The Faculty of Computer Science and Informatics at the University of Ljubljana (UL FRI) has launched FRIDA, a new high-performance computing infrastructure designed for artificial intelligence, machine learning, large language models, scientific computing and large-scale data processing.
FRIDA is built as a modular container data center with hybrid cooling, combining air cooling with liquid cooling directly on chips to handle the high thermal demands of modern AI servers. It is an academic supercomputer platform for researchers, students and industry partners working on advanced computing projects.
The system is focused on AI workloads and is intended to support the development and testing of new technologies while the infrastructure will support projects including the further development of the Slovenian large language model GaMS and allow companies and public institutions to test AI applications and prototype new systems as described in a press release from the University of Ljubljana.
The launch event was attended by representatives from academia, government and companies involved in technology development.

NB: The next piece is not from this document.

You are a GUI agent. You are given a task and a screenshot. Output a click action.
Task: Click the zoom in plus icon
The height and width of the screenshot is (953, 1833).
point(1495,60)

“FRIDA directly supports the mission of FRI, one of the key carriers of technological development in Slovenia, as it connects top research knowledge with state-of-the-art infrastructure and enables breakthroughs in the field of UI and supercomputing,” said Associate Prof. Dr. Mojca Ciglarič, Dean, UL FRI. “It offers the Slovenian economy a platform for testing future technologies that we believe represent a major competitive advantage. FRIDA supports innovation and opens up new possibilities for interdisciplinary projects by researchers with business and society.”
The supercomputer’s core includes 104 GPU accelerators from seven generations, including 64 latest-generation units connected through a high-performance network. The infrastructure uses NVIDIA Blackwell B200 and B300 AI graphics processing units and is currently the most powerful AI-focused computing system in Slovenia.

The system complements European high-performance computing initiatives and provides additional computing capacity for research and industry projects. It is also designed to reduce AI model training times from weeks to hours or days, depending on the workload and deliver to 708 petaflops of computing performance for lower-precision operations, with a potential peak performance of up to 1.42 exaflops.